The Global FlyFisher
Simply the Best Place to go for Online Fly Fishing and Fly Tyinghttp://globalflyfisher.com/blog/a-little-about-caching
A little about caching
A site as GFF needs some level of caching in order to be able to deliver pages fast without bogging down the server or database
Nerd alertThis is NOT about fly fishing or fly tying, but about site development and nerdy stuff
Drupal is a flexible and intricate system, which can build some really complex pages based on many rules and a lot of logic. The problem with all these rules and all the logic is that the server has to do a lot of calculations and database lookups every time a page is built. A single page can easily require 500-1,000 MySQL queries before the system has gathered all the information needed to properly build the page.
With a site such as this, that is simply crazy. When users request pages at a rate like one or several per second, then the bottlenecks become to narrow, and the server starts delivering pages a a rate that's way too slow. And in some shared server environments you will get punished or at least notified that you are using too many resources such as CPU cycles, and maybe even experience shutdowns based on overloading the server. Been there, done that...
Luckily Drupal has several mechanisms to keep this load low. Internally Drupal caches a lot of elements, and the large number of queries and calculations needed to create a single node, form or some other element are spared by saving the result in a database table. When a node is needed again, the finished node element is read from the database in one swoop in stead of creating it from the bottom again. This also goes for some menus, forms and blocks. This does save some work, but only cuts off a bit of the calculation needed. Placing blocks, finding related content, building dynamic menus and many other tasks are still done and take their toll on the server.

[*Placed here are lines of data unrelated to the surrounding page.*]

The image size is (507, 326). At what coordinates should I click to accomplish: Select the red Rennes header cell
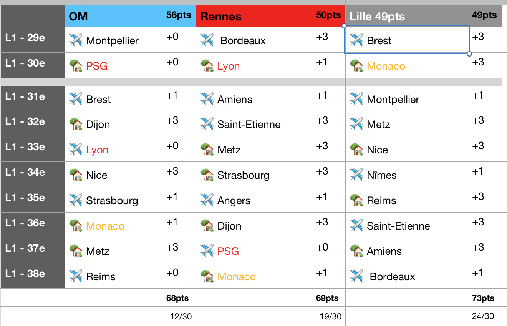pyautogui.click(x=254, y=16)
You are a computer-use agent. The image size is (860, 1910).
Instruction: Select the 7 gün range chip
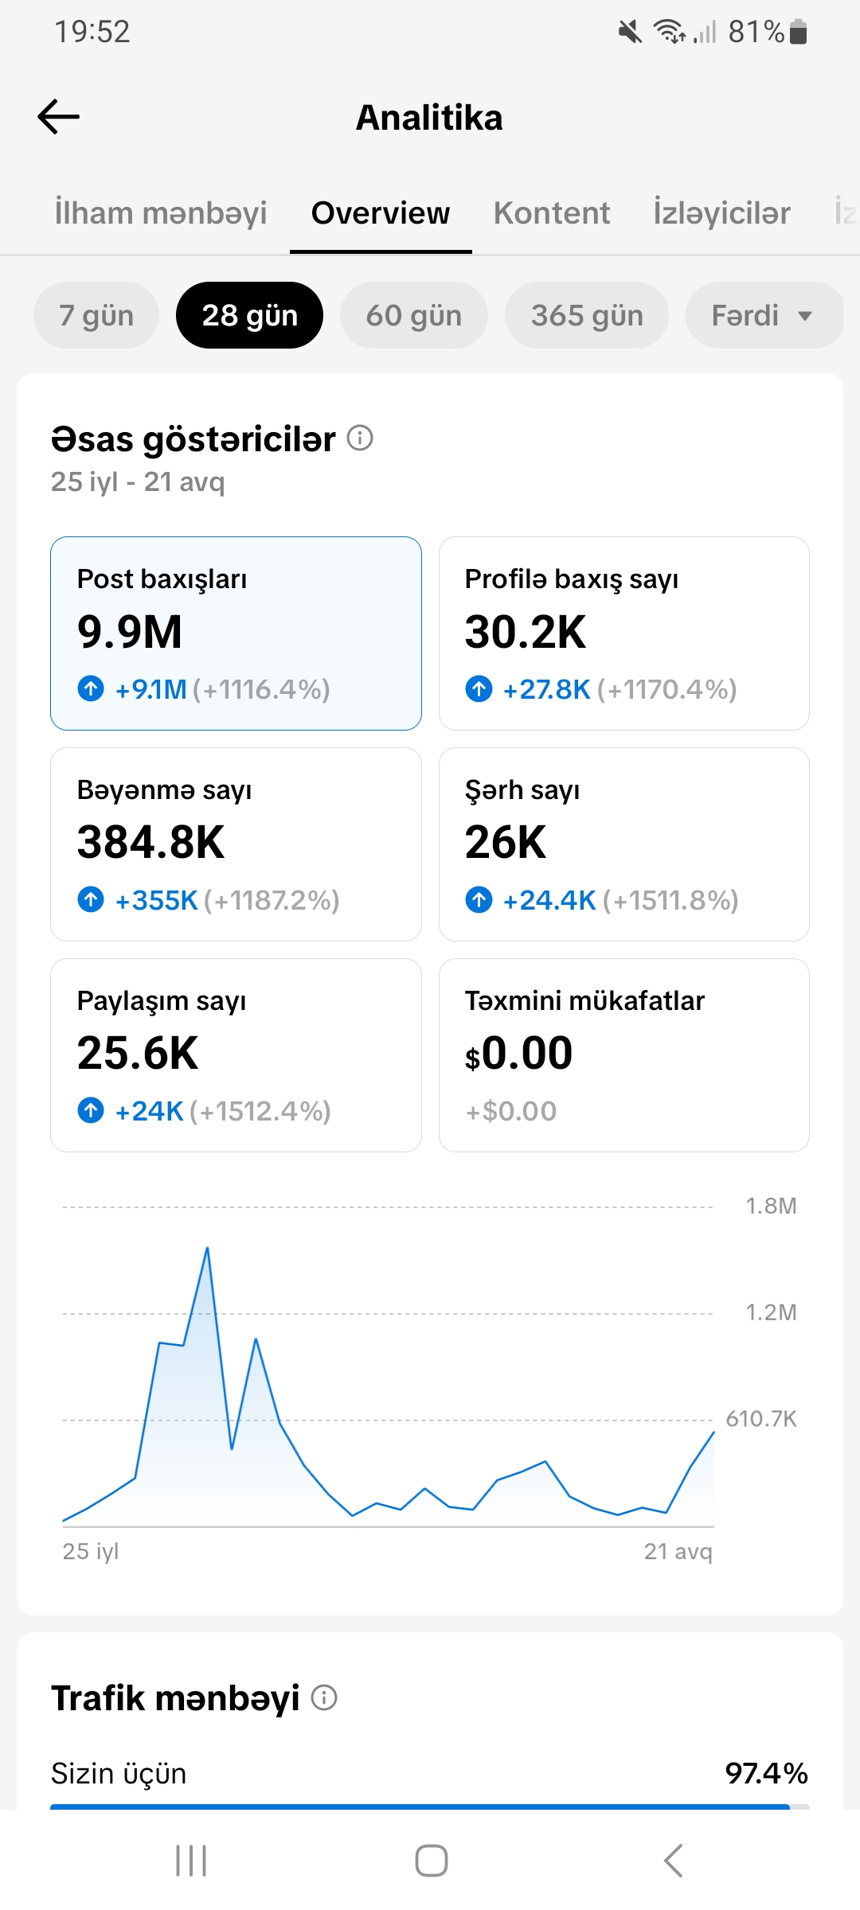point(96,315)
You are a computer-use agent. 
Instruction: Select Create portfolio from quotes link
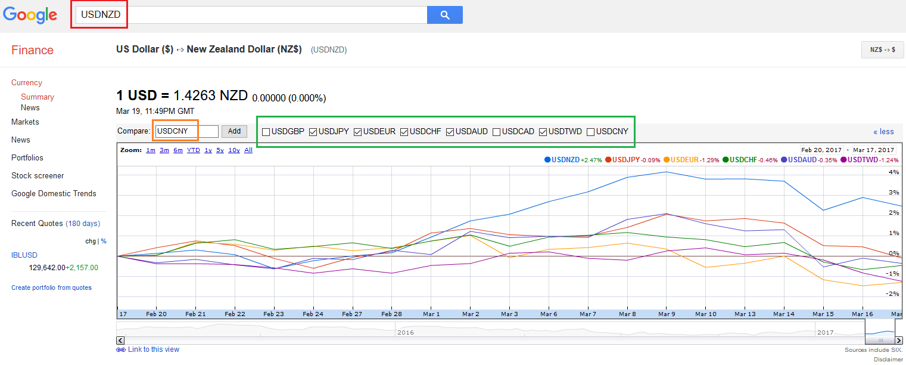pyautogui.click(x=51, y=287)
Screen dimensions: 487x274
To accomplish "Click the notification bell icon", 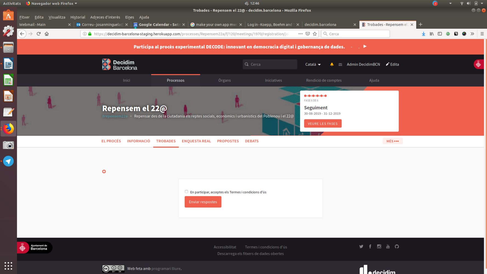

The most efficient way of caching is at the absolute outer level of the page building process, meaning handling the finished HTML. A lot of pages wind up exactly the same every time they are served, 100% identical, and in that case we might as well serve the already created HTML from a previous visit.
And rather than saving that in the database and reading it from there – adding load to the already busy database – we can simply save the pages as files. Good old fashioned flat HTML files.
The file system on a web server is highly efficient and able to deliver content in split seconds. So stashing the HTML in a static file and serving that can be done at almost no cost to the system.
It's even more efficient if you can store the cached pages in memory, and for really busy sites, that's a very good solution. On GFF we don't need that kind of efficiency.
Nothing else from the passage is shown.